▶ **Your goal**:
Return all lines from the entries below in which the word "Setup" is present.

Dataset records

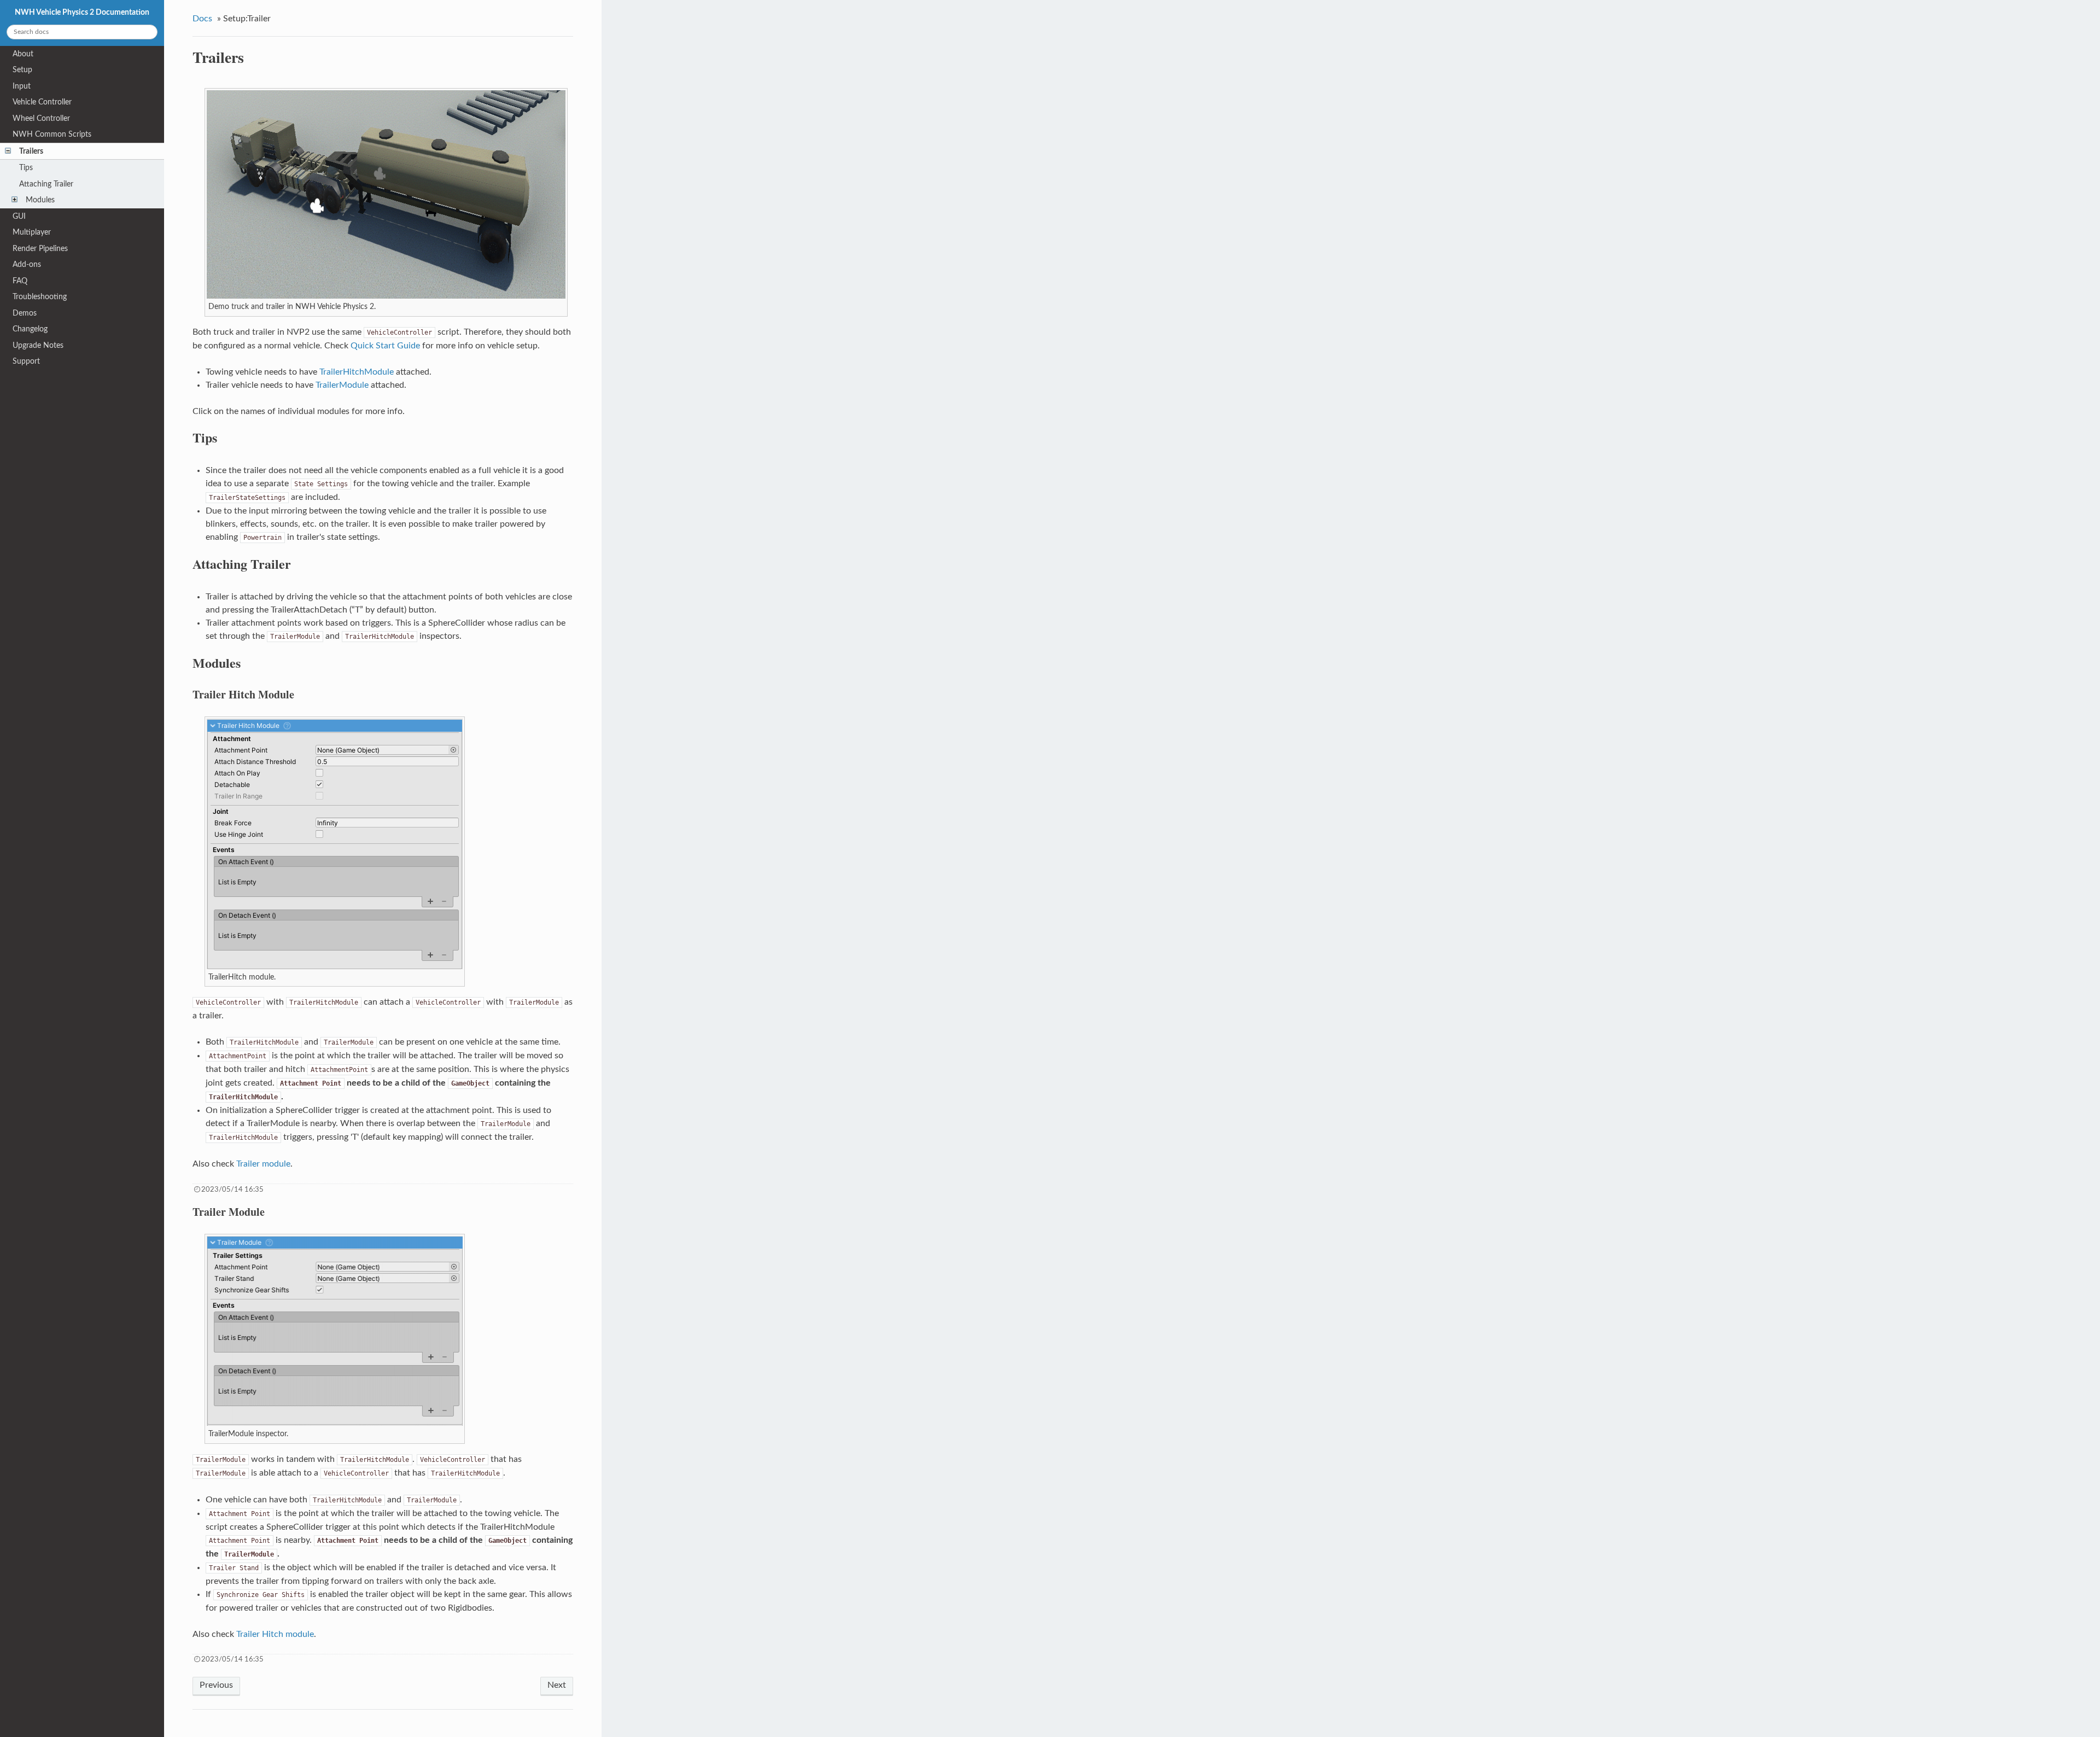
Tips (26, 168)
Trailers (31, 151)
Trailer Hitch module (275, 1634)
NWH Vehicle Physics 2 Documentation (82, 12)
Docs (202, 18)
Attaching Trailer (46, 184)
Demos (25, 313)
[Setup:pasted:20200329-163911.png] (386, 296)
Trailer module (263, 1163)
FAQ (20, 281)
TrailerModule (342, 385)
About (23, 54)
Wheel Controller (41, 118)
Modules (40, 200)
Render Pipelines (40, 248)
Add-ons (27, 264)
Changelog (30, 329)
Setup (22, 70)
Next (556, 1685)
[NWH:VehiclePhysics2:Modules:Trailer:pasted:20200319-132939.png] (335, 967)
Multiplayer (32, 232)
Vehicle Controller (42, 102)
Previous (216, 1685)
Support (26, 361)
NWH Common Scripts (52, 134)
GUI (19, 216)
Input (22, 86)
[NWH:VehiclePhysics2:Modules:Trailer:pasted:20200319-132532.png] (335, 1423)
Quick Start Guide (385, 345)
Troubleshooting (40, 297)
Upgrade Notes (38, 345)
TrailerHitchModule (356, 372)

▶ **Written response**:
[Setup:pasted:20200329-163911.png] (386, 296)
Setup (22, 70)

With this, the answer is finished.